Profile Python Code#
Profiling is a handy way to find hot spots and other areas of your code to optimize. There are many tools available to profile python code. There are a few that we commonly use and recommend in RelEng. Each is described in further detail below, with pros and cons.
samply#
Samply is a low overhead profiling tool that uses the Firefox Profiler to display traces. It tracks multiple processes and threads, and allows you to look at each individually over time. Because it is fairly comprehensive and quick to use, it is a good “go to” profiling tool if you’re not sure what you need.
To get useful stack traces, you need a Python interpreter built with frame pointers enabled. You can build one with pyenv:
CFLAGS="-fno-omit-frame-pointer -mno-omit-leaf-frame-pointer" pyenv install 3.13
pyenv shell 3.13
Once installed, you can record any regular python invocation with perf and load the resulting data into samply. Prefix your command with LD_LIBRARY_PATH=/lib/libc6-prof/x86_64-linux-gnu/ PYTHONPERFSUPPORT=1 perf record -g. For example:
LD_LIBRARY_PATH=/lib/libc6-prof/x86_64-linux-gnu/ PYTHONPERFSUPPORT=1 perf record -g ./mach taskgraph full
LD_LIBRARY_PATH=/lib/libc6-prof/x86_64-linux-gnu/ PYTHONPERFSUPPORT=1 perf record -g python my_script.py
Once the command is completed, load the recorded data into samply, which will open the profile in your default browser:
samply import perf.data
Once the profile is open in the Firefox Profiler, you should see script frames labelled with their Python function names.
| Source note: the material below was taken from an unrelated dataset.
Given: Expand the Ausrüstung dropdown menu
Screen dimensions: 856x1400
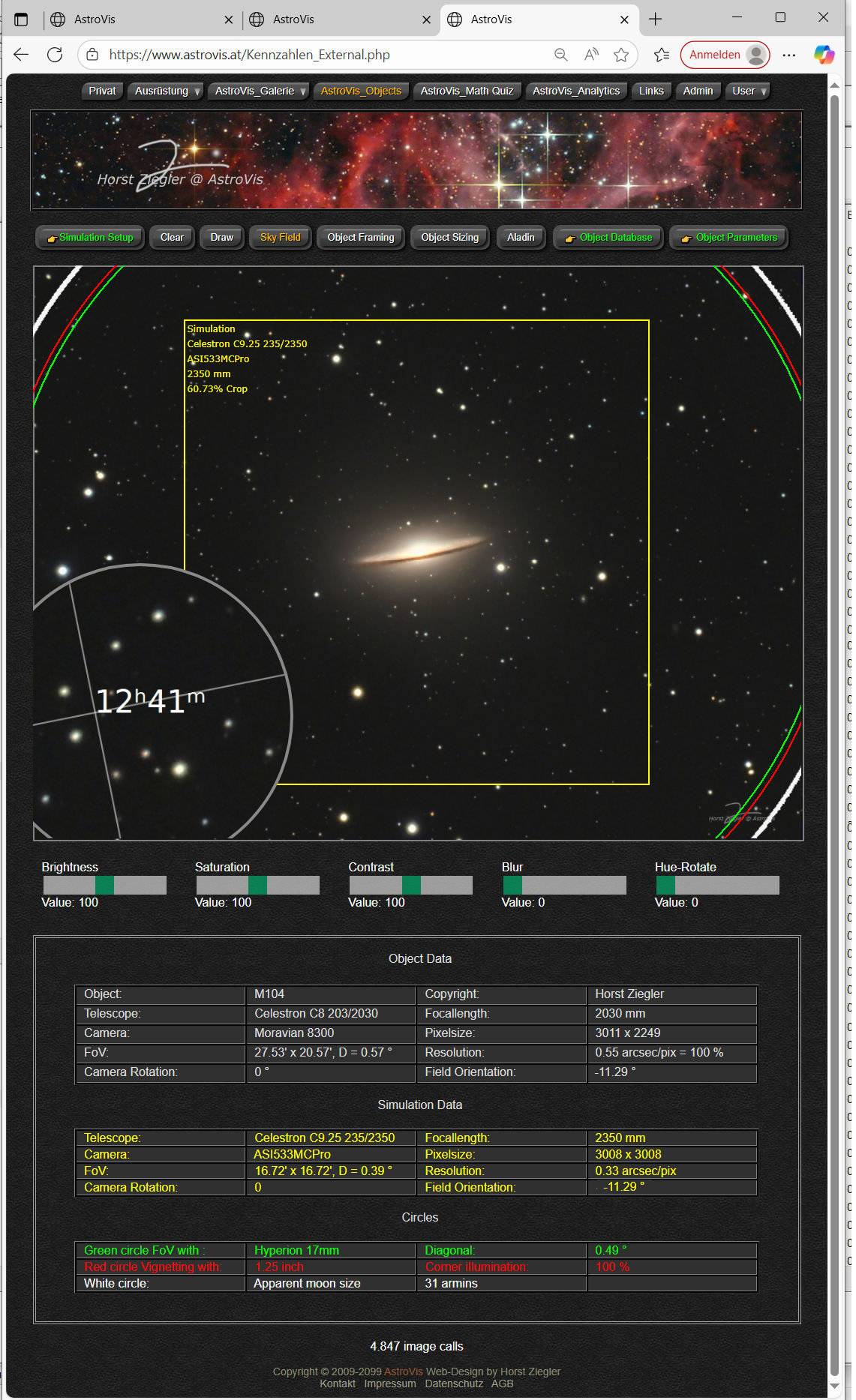Looking at the screenshot, I should click(167, 91).
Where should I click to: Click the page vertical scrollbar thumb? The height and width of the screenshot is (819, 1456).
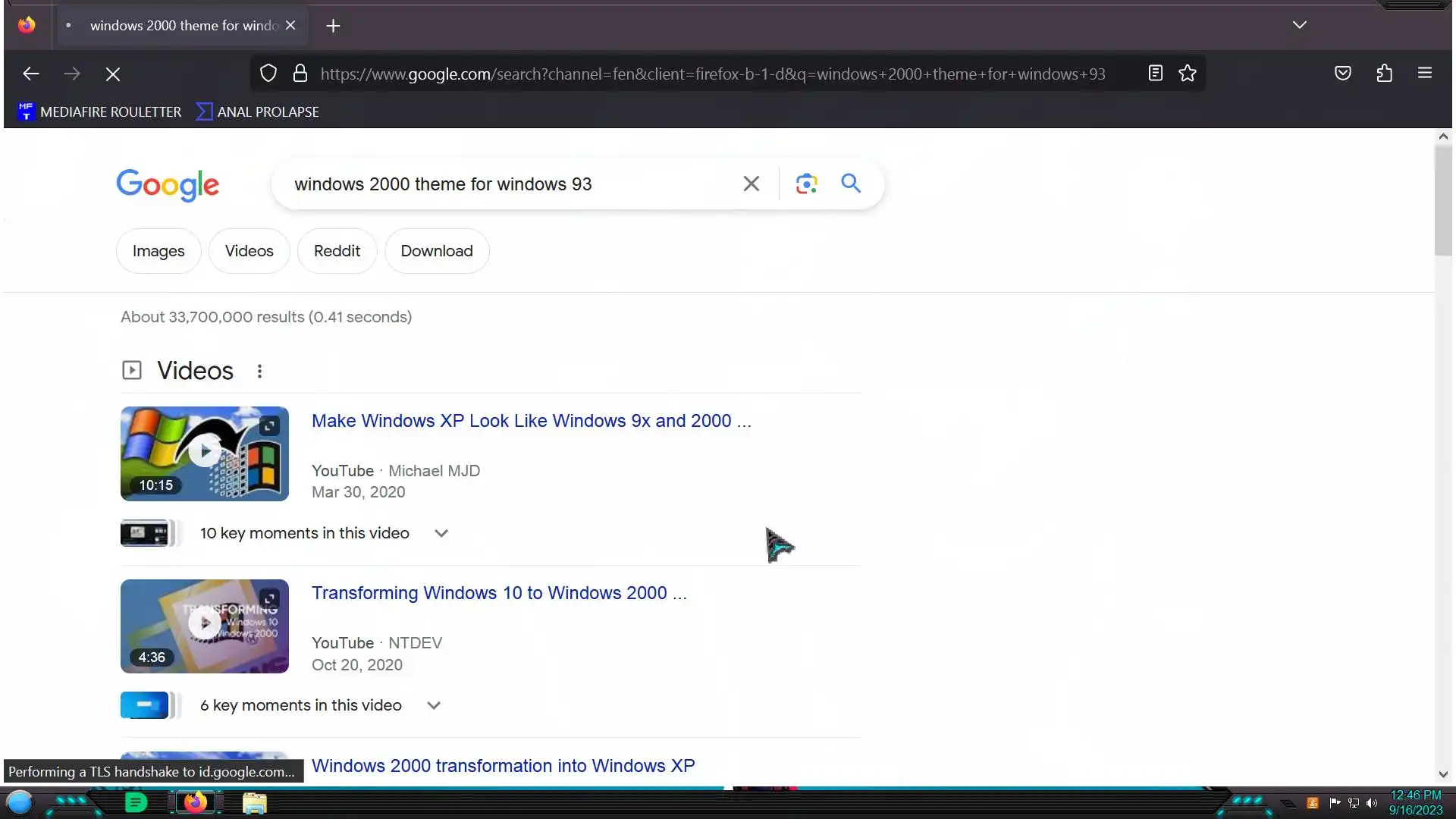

This confirms the recording captured useful Python stacks; if you only see native frames without function names, double check that you’re running the frame-pointer-enabled Python and that PYTHONPERFSUPPORT=1 was set.
For help interpreting the data, refer to the Firefox Profiler documentation. A good starting point is to invert the call stack and sort by the longest running functions to quickly find hot spots.
yapii#
TODO
./mach –profile-command#
Mach has its own handy profiling built-in. Under the hood, this uses cProfile, which means it will only follow the main python process, making it less useful for things like taskgraph that spawn multiple processes. Nevertheless, it can still be useful when profiling some mach commands to get a basic idea of where the hottest code is.
An example invocation is as follows:
./mach --profile-command try fuzzy
Once the command completes it will suggest you run the following to visualize the profile:
python3 -m pip install snakeviz
python3 -m snakeviz mach_profile_taskgraph.cProfile
Running that will open the profile in your default browser. Typically, sorting on cumtime will be a good first indication of which functions most of the time is being spent in. Refer to the Snakeviz documentation for additional details on interpretation.